Article by: Dave Anderson, Digital Performance Expert, Dynatrace
“The outage that Facebook users are experiencing is just another example of how difficult it’s becoming to keep the world’s software working perfectly. It’s hard for consumers to understand or even care about the complexity involved in delivering a constant flow of app improvements – but more often than not, problems like these are caused by some sort of software update, as appears to have been the case this time.
“The reality is that developing apps for the hundreds of variations in devices and operating systems is a continuous, never-ending cycle of release, monitor, fix, repeat and this process is becoming harder to manage. Today’s applications live in complex enterprise cloud ecosystems where a tiny and seemingly insignificant change to a single line of code has limitless implications for user experience.

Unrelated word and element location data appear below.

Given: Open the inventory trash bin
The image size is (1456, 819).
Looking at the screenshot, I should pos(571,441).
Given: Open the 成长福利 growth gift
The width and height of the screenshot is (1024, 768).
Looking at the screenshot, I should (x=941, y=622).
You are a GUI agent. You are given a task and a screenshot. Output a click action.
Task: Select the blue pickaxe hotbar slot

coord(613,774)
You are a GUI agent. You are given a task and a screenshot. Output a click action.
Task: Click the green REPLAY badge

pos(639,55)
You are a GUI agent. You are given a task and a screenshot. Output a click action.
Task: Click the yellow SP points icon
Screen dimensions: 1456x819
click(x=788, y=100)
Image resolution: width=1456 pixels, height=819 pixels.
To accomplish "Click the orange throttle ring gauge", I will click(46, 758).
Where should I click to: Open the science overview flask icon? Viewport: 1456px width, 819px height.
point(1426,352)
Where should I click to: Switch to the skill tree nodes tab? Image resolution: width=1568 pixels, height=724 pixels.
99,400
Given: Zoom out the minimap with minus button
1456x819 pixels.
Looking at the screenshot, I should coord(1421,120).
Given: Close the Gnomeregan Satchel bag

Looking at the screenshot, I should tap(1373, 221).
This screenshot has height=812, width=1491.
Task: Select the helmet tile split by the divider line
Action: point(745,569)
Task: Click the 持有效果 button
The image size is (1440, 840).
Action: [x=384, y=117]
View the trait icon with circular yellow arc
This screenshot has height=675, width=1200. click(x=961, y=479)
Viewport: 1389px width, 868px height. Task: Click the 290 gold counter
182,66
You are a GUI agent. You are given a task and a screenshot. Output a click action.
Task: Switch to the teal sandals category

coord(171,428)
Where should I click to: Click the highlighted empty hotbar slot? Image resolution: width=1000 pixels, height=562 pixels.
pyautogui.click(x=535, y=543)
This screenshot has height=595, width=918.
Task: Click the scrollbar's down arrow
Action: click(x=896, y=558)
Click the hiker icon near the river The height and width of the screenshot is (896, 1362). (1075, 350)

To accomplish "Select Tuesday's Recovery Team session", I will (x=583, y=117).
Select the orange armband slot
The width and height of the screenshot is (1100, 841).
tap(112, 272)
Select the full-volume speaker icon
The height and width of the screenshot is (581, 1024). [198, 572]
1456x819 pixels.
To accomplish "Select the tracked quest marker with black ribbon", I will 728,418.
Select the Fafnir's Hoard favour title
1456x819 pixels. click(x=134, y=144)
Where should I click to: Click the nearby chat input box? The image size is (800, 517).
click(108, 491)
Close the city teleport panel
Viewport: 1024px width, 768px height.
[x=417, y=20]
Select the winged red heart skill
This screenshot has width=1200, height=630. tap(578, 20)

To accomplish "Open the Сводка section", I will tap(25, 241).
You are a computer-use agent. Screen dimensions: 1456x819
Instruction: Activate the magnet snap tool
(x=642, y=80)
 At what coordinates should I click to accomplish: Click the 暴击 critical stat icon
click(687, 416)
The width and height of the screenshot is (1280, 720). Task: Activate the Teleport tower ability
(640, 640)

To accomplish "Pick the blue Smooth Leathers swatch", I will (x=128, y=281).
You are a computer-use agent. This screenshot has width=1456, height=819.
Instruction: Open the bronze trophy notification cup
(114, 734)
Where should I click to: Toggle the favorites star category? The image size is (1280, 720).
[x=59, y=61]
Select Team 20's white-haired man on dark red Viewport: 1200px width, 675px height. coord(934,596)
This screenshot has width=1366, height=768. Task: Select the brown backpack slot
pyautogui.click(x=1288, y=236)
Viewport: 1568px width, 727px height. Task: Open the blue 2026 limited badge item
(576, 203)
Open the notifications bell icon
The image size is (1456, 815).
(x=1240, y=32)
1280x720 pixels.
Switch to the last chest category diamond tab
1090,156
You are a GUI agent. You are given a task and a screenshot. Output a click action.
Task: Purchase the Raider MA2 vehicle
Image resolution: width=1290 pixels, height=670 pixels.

“Adding to the challenge, software releases that were previously measured in weeks, became days and have now been reduced to just seconds. These are very rapid release cycles to fix bugs, optimise the app and make sure security is up to standard; which is likely why we’re seeing the issue with Facebook’s Android app, following what could have been just a minor update.
“The enormity of that challenge has simply become too great for human capabilities to overcome. That’s why organisations are increasingly turning to monitoring and intelligence platforms that can provide real-time situational awareness. At the heart of these platforms is AI that can pinpoint and even predict problems before they hit. To take this even further, some organisations are already using that intelligence to enable application self-healing which removes the need for manual human intervention to prevent outages like this from occurring.”